- Born: 2 February 1926 Araihazar, Bengal, British India
- Died: 23 May 1971 (aged 45) Dhaka Cantonment, Dhaka, Bangladesh
- Education: Dhaka Medical College
- Military career
- Allegiance: Bangladesh Pakistan (before 1971)
- Branch: Bangladesh Army Pakistan Army
- Service years: 1949 - 1971
- Rank: Lieutenant Colonel
- Unit: Army Medical Corps
- Known for: Martyred Intellectual
- Conflicts: Bangladesh Liberation War Operation Searchlight †; ;

= Abul Fazal Ziaur Rahman =

Abul Fazal Ziaur Rahman was a physician and army officer who was killed in the Bangladesh Liberation War. He is considered a martyr in Bangladesh.

==Early life==
Rahman was born in Noagon, Araihazar, Narayanganj, on February 2, 1926. He graduated from Kathghar High School in Sandwip in 1944 and from Chittagong College in 1946. He graduated from Dhaka Medical College after completing his MBBS degree.

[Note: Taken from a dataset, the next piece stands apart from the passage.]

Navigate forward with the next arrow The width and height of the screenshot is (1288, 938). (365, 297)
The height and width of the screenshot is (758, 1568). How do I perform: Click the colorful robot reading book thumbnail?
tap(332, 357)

His father was Mohammad Moslehuddin Bhuya and his mother was Syeda Najimunnesa (also known as Masuma).

==Career==
Rahman joined the Pakistan Army Medical Corps in 1949. He served at the Combined Military Hospitals in Rangpur and Dhaka. In 1963, he was promoted to lieutenant colonel. In 1968, he was made the superintendent and principal of Sylhet Medical College, and also served as the dean of the Faculty of Medicine from 1969 to 1970. During his tenure, Rahman worked to expand the residential quarters and hostels of the medical school.

==Death==
In 1971, Rahman was transferred to Islamabad, West Pakistan, but he refused the transfer. The Pakistan Army placed him under house arrest. On 14 April 1971, he was taken from his home by the Pakistan Army and was never seen again. On 14 December 1995, the Bangladesh Post Office issued commemorative stamps in his name on the occasion of Martyred Intellectuals Day.